_Work instructions_. Below this line are records; write out exactly the lines from the one containing "Open the lfasupport@screamingfrog.co.uk" through the one containing "You are a computer-use", with the pictures left out.

_Material shown_.
------------------------------

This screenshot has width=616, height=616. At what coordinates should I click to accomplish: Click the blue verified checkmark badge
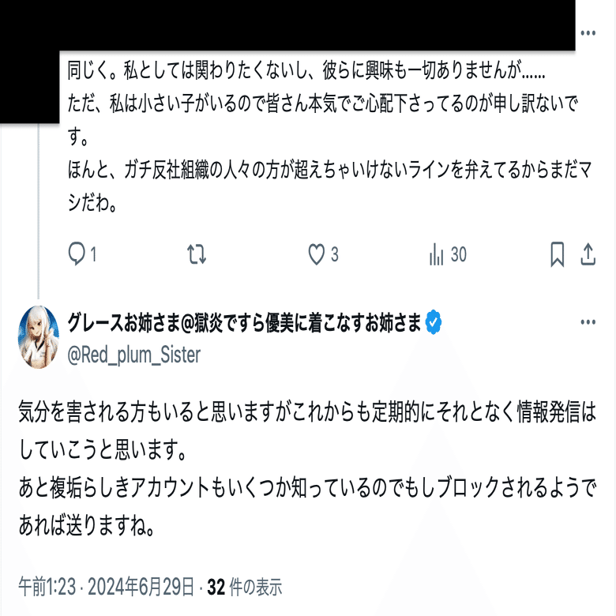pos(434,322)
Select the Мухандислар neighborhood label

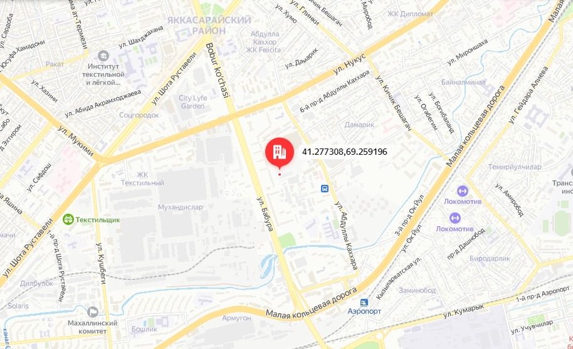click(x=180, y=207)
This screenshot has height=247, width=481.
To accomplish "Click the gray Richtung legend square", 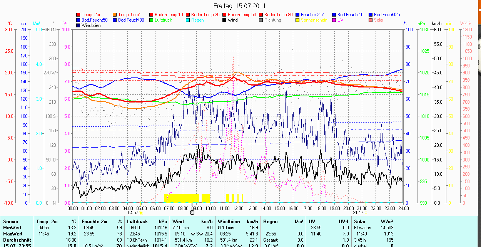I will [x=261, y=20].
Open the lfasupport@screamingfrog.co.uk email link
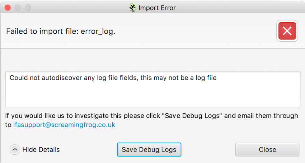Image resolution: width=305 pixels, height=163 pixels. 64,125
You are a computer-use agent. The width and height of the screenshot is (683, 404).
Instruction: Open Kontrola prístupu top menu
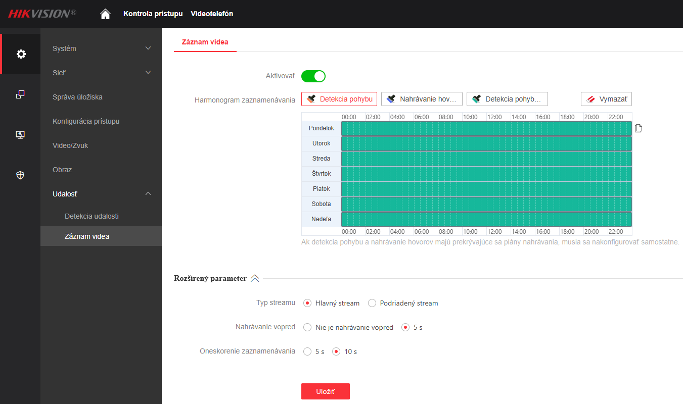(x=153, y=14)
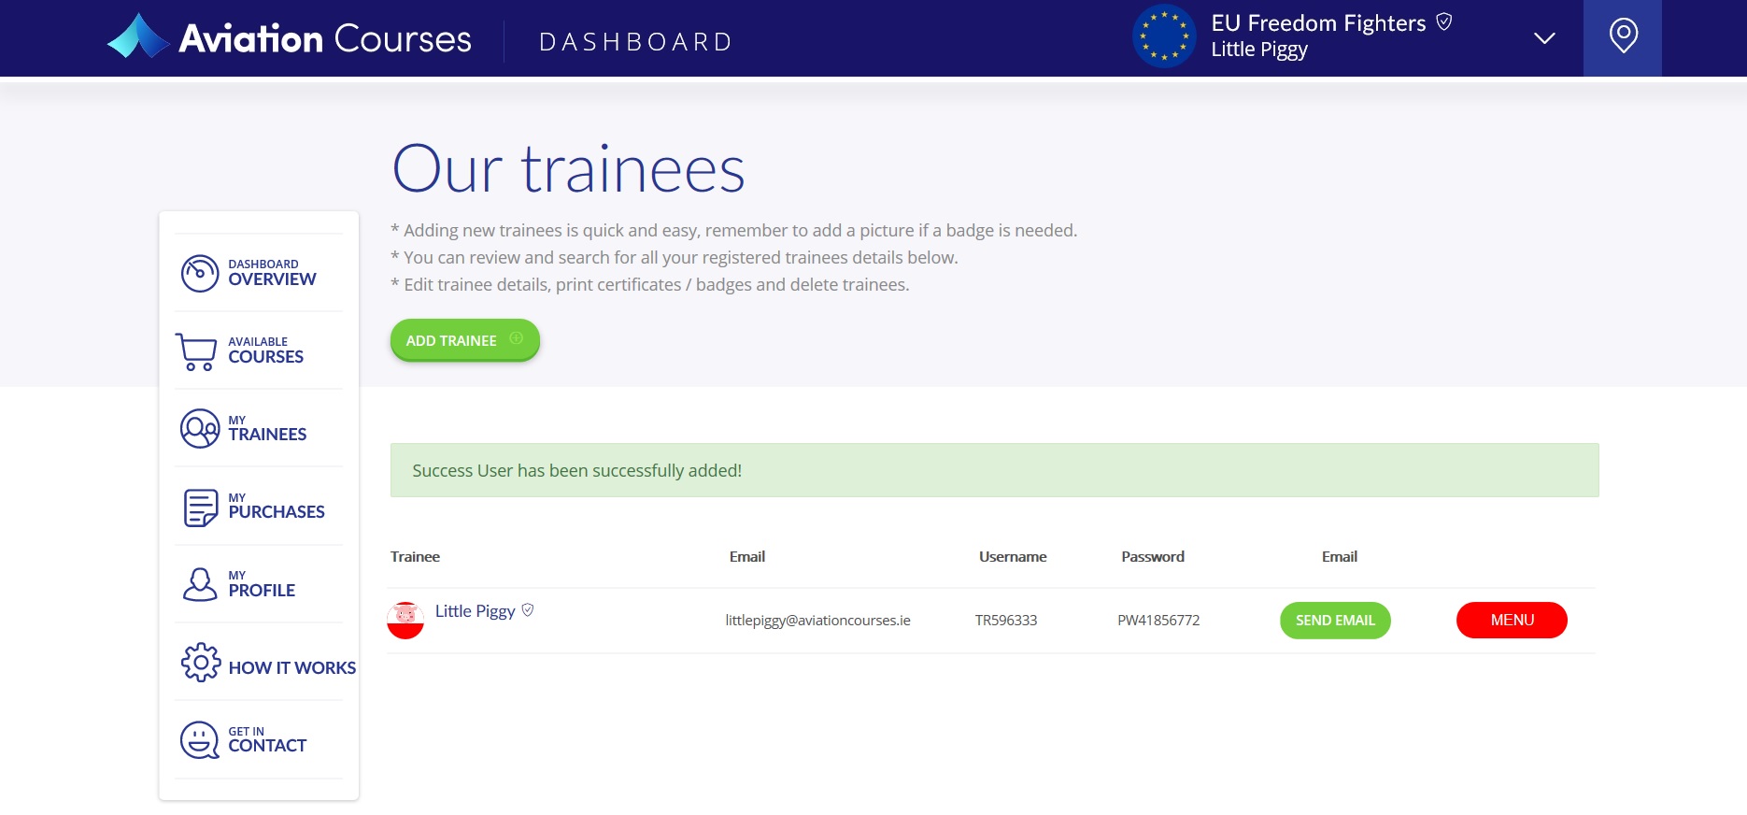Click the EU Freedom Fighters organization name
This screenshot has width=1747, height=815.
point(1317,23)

------------------------------

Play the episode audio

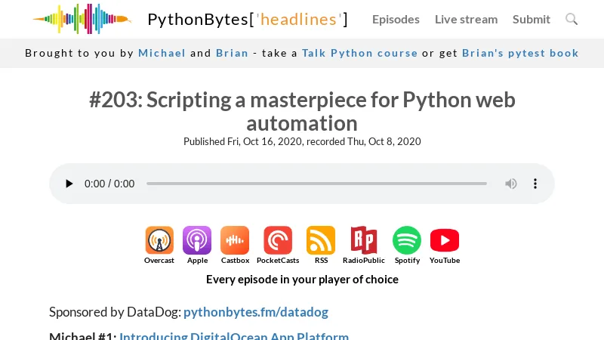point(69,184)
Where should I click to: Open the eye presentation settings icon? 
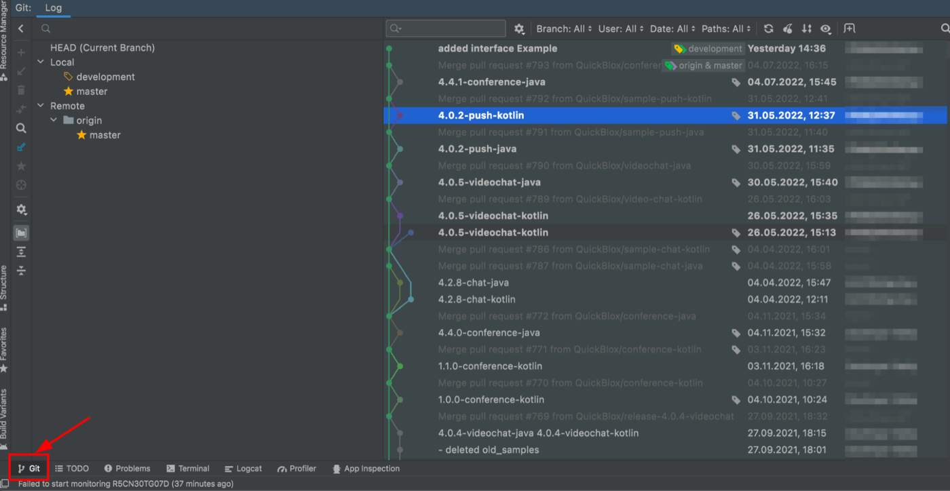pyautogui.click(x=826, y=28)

------------------------------

_Exercise response_.
Open the lfasupport@screamingfrog.co.uk email link
Image resolution: width=305 pixels, height=163 pixels. 64,125
You are a computer-use agent. The width and height of the screenshot is (683, 404).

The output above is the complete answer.